RE/MAX makes $55 million deal to settle commission lawsuits
The settlement agreement leaves NAR, HomeServices of America and Keller Williams as defendants with an Oct. 16 trial date looming.
- RE/MAX’s settlement agreement covers both the Sitzer/Burnett and Moehrl cases.
- Along with paying $55 million, RE/MAX will also make “massive changes” to its practices around buyer agent commissions.
- NAR said on Monday that it is standing by its plans to fight the lawsuit to the end.
RE/MAX is the latest brokerage company to settle a pair of major buyer agent commission lawsuits, further reducing the number of defendants heading to trial.
In court documents filed on Sept. 18, RE/MAX indicated it had reached a settlement agreement with the plaintiffs in both the Sitzer/Burnett and the Moehrl class action cases. The settlements are subject to the judges' approval.
According to an SEC filing also submitted on Sept. 18, RE/MAX has agreed to pay $55 million to settle the lawsuits, and the company will be making changes to its buyer-broker compensation practices. The SEC filing did not include specific details about how the brokerage intends to revise its business practices.

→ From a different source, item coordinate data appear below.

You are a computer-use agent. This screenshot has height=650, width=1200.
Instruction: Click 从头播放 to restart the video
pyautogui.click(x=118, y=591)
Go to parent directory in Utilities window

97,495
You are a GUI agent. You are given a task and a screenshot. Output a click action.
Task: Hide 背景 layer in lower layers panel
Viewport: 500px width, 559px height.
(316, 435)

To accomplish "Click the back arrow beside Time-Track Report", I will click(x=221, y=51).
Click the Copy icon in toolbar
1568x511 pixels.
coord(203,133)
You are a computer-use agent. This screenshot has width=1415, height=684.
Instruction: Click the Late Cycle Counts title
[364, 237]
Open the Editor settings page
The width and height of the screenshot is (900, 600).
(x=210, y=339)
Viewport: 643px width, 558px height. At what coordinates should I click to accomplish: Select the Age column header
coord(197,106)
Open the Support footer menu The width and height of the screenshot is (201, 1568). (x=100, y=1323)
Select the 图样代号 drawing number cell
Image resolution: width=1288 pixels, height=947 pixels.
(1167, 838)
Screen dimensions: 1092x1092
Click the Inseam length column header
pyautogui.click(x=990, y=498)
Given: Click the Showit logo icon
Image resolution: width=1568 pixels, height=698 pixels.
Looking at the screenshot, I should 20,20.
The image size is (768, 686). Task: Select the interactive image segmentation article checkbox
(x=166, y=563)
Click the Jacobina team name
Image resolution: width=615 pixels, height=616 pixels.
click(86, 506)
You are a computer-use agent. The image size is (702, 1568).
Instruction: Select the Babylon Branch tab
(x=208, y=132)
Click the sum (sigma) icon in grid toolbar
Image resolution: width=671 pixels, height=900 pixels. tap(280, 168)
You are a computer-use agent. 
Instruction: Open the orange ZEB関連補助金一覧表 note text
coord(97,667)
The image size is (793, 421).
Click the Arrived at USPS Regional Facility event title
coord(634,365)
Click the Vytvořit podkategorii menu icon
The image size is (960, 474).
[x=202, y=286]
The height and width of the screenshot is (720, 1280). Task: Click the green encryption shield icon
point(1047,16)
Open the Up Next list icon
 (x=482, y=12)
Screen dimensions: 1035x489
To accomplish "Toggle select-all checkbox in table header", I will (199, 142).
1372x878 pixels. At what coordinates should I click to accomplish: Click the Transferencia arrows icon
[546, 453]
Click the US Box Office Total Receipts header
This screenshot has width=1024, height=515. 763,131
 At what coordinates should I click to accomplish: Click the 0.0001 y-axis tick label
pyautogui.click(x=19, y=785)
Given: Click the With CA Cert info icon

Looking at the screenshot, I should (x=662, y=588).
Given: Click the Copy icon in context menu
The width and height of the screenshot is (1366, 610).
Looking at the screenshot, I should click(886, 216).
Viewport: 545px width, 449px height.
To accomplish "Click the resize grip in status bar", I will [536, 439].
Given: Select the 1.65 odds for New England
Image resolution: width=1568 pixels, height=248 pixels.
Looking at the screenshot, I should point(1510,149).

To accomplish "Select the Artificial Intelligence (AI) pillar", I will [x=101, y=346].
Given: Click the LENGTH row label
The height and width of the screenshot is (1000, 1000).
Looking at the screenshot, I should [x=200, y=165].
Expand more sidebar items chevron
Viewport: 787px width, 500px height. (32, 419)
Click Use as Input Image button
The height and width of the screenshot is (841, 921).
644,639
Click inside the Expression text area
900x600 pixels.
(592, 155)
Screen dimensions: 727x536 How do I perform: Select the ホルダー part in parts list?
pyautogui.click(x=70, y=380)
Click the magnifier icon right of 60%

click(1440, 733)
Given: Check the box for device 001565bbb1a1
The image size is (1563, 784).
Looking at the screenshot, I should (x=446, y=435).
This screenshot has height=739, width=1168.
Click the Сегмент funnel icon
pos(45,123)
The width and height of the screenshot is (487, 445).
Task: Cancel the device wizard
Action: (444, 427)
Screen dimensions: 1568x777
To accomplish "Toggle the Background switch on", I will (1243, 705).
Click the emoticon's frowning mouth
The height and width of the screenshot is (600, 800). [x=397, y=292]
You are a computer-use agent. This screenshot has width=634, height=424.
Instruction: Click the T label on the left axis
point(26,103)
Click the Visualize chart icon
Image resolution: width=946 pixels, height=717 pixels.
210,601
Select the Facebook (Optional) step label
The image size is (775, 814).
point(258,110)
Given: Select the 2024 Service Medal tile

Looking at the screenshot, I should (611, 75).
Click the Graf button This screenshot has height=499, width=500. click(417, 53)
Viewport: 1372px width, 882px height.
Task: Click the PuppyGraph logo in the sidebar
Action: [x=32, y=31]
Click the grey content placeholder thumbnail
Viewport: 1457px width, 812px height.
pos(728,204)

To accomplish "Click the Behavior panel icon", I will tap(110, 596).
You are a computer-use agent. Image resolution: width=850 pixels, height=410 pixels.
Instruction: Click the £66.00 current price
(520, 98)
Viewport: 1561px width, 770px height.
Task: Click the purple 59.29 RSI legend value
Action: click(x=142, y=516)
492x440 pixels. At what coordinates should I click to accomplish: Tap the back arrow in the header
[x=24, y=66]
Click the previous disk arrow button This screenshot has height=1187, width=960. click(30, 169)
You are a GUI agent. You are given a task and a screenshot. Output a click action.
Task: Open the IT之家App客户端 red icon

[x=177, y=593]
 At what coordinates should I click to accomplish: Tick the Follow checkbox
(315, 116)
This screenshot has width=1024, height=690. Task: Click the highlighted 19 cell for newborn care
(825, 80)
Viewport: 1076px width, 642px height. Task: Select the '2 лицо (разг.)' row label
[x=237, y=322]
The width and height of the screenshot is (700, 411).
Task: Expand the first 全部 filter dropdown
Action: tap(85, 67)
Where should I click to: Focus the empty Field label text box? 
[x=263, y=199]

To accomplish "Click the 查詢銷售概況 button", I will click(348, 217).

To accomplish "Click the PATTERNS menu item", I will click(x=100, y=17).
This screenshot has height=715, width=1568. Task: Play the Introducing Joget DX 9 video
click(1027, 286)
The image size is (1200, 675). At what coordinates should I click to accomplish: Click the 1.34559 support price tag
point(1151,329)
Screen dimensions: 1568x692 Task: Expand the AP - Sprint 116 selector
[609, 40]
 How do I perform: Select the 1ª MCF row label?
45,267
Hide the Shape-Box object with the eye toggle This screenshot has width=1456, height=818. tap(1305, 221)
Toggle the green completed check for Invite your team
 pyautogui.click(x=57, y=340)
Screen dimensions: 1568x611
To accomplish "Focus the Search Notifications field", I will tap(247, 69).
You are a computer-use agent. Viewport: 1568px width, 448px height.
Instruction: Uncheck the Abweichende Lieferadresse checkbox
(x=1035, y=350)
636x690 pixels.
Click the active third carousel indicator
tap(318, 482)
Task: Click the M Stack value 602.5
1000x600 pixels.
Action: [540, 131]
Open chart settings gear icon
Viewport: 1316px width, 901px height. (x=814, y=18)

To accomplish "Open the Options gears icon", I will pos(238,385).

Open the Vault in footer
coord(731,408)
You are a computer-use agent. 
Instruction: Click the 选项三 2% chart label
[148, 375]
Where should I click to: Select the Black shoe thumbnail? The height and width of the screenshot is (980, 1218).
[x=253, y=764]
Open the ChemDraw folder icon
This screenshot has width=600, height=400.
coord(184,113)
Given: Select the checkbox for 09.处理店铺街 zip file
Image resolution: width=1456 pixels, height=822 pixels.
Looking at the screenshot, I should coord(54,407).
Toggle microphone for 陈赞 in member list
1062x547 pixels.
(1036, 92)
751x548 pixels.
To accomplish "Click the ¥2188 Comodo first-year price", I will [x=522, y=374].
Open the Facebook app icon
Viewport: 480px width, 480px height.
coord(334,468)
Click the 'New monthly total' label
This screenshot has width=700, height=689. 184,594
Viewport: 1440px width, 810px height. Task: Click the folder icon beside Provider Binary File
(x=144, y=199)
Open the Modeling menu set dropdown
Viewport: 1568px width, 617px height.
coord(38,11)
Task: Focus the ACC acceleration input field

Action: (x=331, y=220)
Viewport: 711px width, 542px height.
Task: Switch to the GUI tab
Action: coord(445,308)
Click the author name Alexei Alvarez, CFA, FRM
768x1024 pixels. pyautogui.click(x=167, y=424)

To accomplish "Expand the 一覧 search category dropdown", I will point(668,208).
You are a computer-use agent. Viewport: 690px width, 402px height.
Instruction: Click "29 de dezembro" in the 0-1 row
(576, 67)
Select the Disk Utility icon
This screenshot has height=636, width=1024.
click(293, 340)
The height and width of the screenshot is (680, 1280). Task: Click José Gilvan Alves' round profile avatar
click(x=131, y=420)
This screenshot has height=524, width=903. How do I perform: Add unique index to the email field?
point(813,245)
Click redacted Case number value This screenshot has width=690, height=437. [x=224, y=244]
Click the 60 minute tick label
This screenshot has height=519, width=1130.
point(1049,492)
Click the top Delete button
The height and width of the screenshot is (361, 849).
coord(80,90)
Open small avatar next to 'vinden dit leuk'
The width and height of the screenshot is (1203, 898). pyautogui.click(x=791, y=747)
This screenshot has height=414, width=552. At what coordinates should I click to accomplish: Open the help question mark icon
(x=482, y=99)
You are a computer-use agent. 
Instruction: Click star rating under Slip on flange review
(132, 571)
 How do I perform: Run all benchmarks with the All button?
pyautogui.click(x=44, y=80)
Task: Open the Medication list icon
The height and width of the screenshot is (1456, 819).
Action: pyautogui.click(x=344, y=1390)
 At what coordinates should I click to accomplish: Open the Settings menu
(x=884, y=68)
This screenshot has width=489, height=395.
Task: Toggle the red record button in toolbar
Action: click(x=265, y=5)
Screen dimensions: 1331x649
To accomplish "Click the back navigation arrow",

With RE/MAX and Anywhere Real Estate both settling, the National Association of Realtors, HomeServices of America and Keller Williams are the remaining defendants in both cases. The Sitzer/Burnett trial is set to begin Oct. 16, while a court date has not been finalized for Moehrl.
Michael Ketchmark, lead attorney for the plaintiffs in the Sitzer/Burnett case, said they were pleased with the settlement. The monetary figure was based on RE/MAX's ability to pay. Anywhere, which saw significantly higher revenue than RE/MAX last quarter, agreed to pay $83.5 million to settle the Moehrl case alone.
"The biggest part of the settlement is the massive changes to RE/MAX's business practices. The time has now come for Home Services of America, NAR, and Keller Williams to admit they are wrong in continuing to force home sellers to pay buyer's commissions," Ketchmark said.
"Our experts have shown that NAR's anti-competitive rules result in doubling the cost of commissions in the United States. The jury trial in federal court for the Western District of Missouri is only four weeks away. Unless Home Services, NAR, and Keller Williams finally admit they are wrong and change their ways, we will ask the jury to return the money to the 250,000 homeowners in Missouri who were victims of this alleged conspiracy," Ketchmark added.
Real Estate News reached out to RE/MAX and the remaining defendants for comment.
In a statement, RE/MAX rejected the claims made by the plaintiffs in the two cases but said the settlement would serve the company by "removing the uncertainty of ongoing litigation."
"While RE/MAX, LLC steadfastly refutes the allegations presented in the lawsuits, this forward-looking decision was made in the best interest of RE/MAX, LLC, its agents and its franchisees, after carefully considering the significant risks and costs associated with continued litigation," a spokesperson said.
After Anywhere announced it had settled earlier this month, NAR said it was committed to arguing its case in court.
"The practice of the listing broker paying the buyer broker's compensation saves sellers time and money by having so many buyer brokers participating in that local marketplace and thus creates a larger pool of buyers for sellers," said Mantill Willimas, vice president of communications for NAR, in response to news of the Anywhere settlement.
"For buyers, these marketplaces save them the burden of extra costs at closing, enable them to receive professional representation and make homeownership possible for more people."
When reached for comment on Sept. 18, a spokesman for NAR reiterated that the association plans to press forward.
Keller Williams is not commenting on the most recent settlement. HomeServices of America did not immediately respond to a request for comment.
Both cases have the potential to upend how buyer agents are paid. The lawsuits claim NAR and others participated in anticompetitive practices by forcing sellers into a system where they pay a commission that is split between buyer and seller agents. The plaintiffs believe this system has led to inflated buyer agent fees to the detriment of home sellers, and they argue that homebuyers should pay for their own agents.
NAR and the other defendants counter that the current system "provides transparency and market-driven pricing options for home buyers and sellers," according to NAR spokesman Wes Shaw.
If the plaintiffs prevail, agent compensation will fundamentally change, MLSs — in addition to brokerage companies — may have to alter the way they do business, and the defendants could have to pay out a massive amount in damages.
Because of the size of the cases and the likelihood of appeals, it may take years before a final outcome is reached.